▸ **Reading text**
+-------+

# Shop 'Til You Drop



## Charles Helm (Oct 22, 2004)

I thought I would post some examples of pictures edited in Photoshop or similar programs - not editing to add the beer looter to the family Christmas picture but editing to remove unwanted elements or improve coloring, framing, or other parameters.

This one most of you have seen since it was my entry under the "Structure" contest. The original is from my old camera and has a low mega-pixel count but that is what I had to work with.

The original color picture:



The edited color picture:



Sepia tone:



These are some pictures I used to draw out some elements for a logo design attempt:





And the logo itself (not used):



[Continued in next post.]


----------



## Charles Helm (Oct 22, 2004)

*Continued*

[Continued from previous post.]

This is a picture of my older girls with a hog I shot while hunting with them - the before it a 35mm scan and the after is from my digital camera since I lost some shots in a hard drive crash and so not have the before in digital. Looks like the "after" shot could use some saturation adjustment, but I am not going to mess with it right now.

Before:



After:



I cleaned up the blood, edited out the corn, and generally tried to make it more appealing.

For this one I do not have a before shot but it is a rather poor editing attempt I did when my wife asked to be deleted form the picture:



This one is a landscape I took that I have never been able to really fix satisfactorily. I leveled the horizon but have not been satisfied with attempt to correct the color saturation.

+-------+

▸ **Information shown**
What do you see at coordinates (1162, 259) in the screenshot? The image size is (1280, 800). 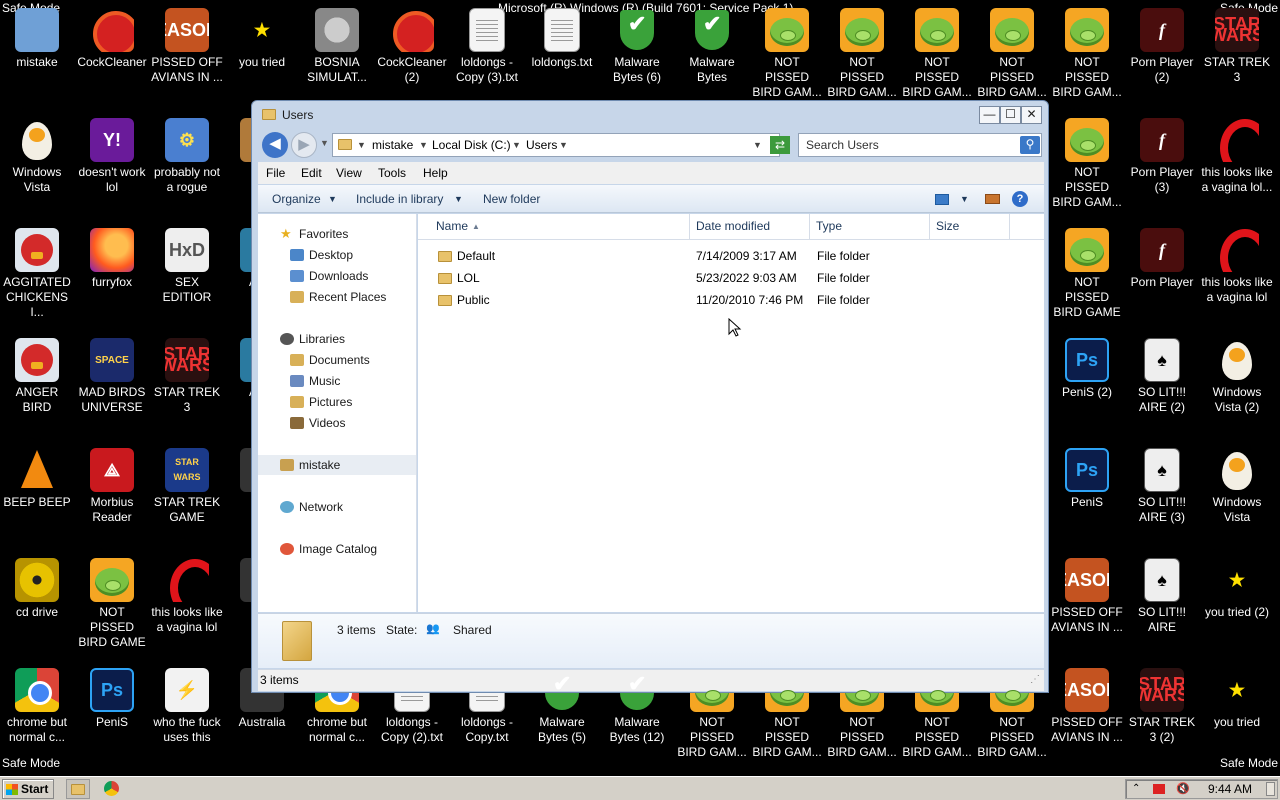 I see `desktop-icon-porn-player: f Porn Player` at bounding box center [1162, 259].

+-------+

▸ **Assignment 1**
From the photo-editing forum thread, write out word for word the passage that begins with the words containing "# Shop 'Til" and ends with "to work with.".
▸ **Assignment 2**
Carry the photo-editing forum thread forward from the point where it stops.

▸ **Output 1**
# Shop 'Til You Drop



## Charles Helm (Oct 22, 2004)

I thought I would post some examples of pictures edited in Photoshop or similar programs - not editing to add the beer looter to the family Christmas picture but editing to remove unwanted elements or improve coloring, framing, or other parameters.

This one most of you have seen since it was my entry under the "Structure" contest. The original is from my old camera and has a low mega-pixel count but that is what I had to work with.

▸ **Output 2**
Original:



Edit:



I know I have some others but I think that is enough of my efforts. I also know there are some of you that are far better than I am at editing. Any examples for us to see and from which to learn?

[Click pictures for larger versions.]


----------



## MsAddicted (Jan 25, 2005)

I dont know how yet to remove items from pictures like you did in the first series Charles. I know you know this stuff but for others that may be reading, by playing with a few pictures, I figured out how to make some simple changes that sure make my pictures look better. I dont have photoshop, I use irfanview for resize and rotate mostly...very simple and free. I use Jasc paint shop for changing colors and exposure.

The changes I most often make are:
1) crop (just a simple crop can do amazing things!) 
2) rotate them to straighten the horizon 
3) enhance color by saturating, changing the flash exposure, or sometimes stretching 
4) sometimes I will sharpen or soften 
5) fix the red (or green) eye so often seen with pets and occasionally people

The cat picture involved many of the above tricks but what a world of difference. Did alot of work on the eyes but it payed off.

I found that for most of my pictures of my recent trip to Baja, I had to add color back into the photos. They looked dull and lifeless and I knew the colors of the pics werent the way I remembered seeing the water and scenery. Once I changed just the saturation level in many of the photos they looked vibrant like I remembered! The attached is only from fiddling with the colors, no cropping or any other stuff done to it yet. Still not totally happy but it was kind of a bland late afternoon light.


----------



## Charles Helm (Oct 22, 2004)

I know what you mean about the color saturation levels. Of course sometimes I go a bit overboard and my wife says "That grass was not nearly that green!"


----------



## RustyBrown (May 29, 2004)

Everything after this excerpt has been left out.